Within aging population in the world, the number of dementia patients particularly Alzheimer disease (AD) is increasing (
1). The chief pathological molecule in AD is amyloid β-peptide (Aβ) (
1). On the other hand, non-steroidal anti-inflammatory drugs (NSAID) as firstly introduced in 1960s, was broadly used drug worldly. It was estimated that the annual application of this medicine is over 100 million in the U.S. The benefits of NSAIDs is extensive in medical fields, in which can be applied as pain reliever, and inflammation reducer by inhibiting the prostaglandins (
2). The diseases that were previously examined with NSAIDs include sepsis (
3), cancer, (
4), Parkinson disease (
5), and Alzheimer’s disease (
6). In each of these diseases, the mechanisms of NSAIDs action have been described as follow: the levels of prostacyclin and thromboxane that cause fever, tachycardia, oxygen consumption, and lactic acidosis in patients with sepsis reduces as treated with ibuprofen (
3).
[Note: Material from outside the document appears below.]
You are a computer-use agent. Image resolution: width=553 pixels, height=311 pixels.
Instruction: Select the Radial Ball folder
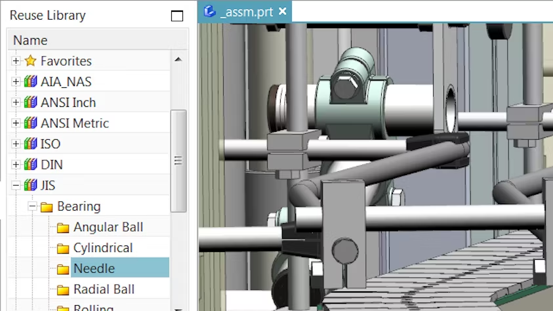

NSAIDs in addition, by inhibiting cox-2 hinder the development of many cancer types and therefore, show properties (
4). Neuroprotective role of this drug family especially ibuprofen (IBU) was identified as helpful in reducing neuroinflammation (
5). In general, ibuprofen is a nonsteroidal anti-inflammatory drug effective on prostaglandin-synthase accounts for as one of the most frequent useful fast pain reliever (
7,
8). The approval of this safe drug which could be used for both short-term and long-term treatments was in 1968 in England (
9). In addition, NSAIDs such as ibuprofen claimed to have some positive effects on memory lose in mice with Alzheimer’ disease (AD) through molecular alterations (
6,
10). They act as inhibitors of two isoforms COX-1 and COX-2, the cyclooxygenase enzymes that are involved in AD and are parts of innate immune system producing prostaglandins. Both the two immunoregulators (COX-1 and COX-2) of brain are appropriate targets for neuroinflammation treatments (
11). This is the famous mechanism by which NASIDs are known to be effective (
6). Inhibition of COXs production lead to reduction of Aβ concentration and therefore its impact as the memory decliner hinders (
11). On the other hand, systematic molecular assessment could be beneficial in this sense. In this regard a set of molecules including genes, small RNAs, and proteins could be recognized through high-throughput methods as biomarkers (
12). Gene expression microarray analysis could be helpful in this regard to provide molecular nature understanding of the designated disease (
13). Likewise, pharmacological properties of some drugs could be clearer by large-scale molecular investigations (
14). Here, the gene expression profile of AD in the treated mice with ibuprofen (dosage of 375 ppm) is investigated via protein interactions map to facilitate uncovering of ibuprofen effect on gene expression profile of AD mice.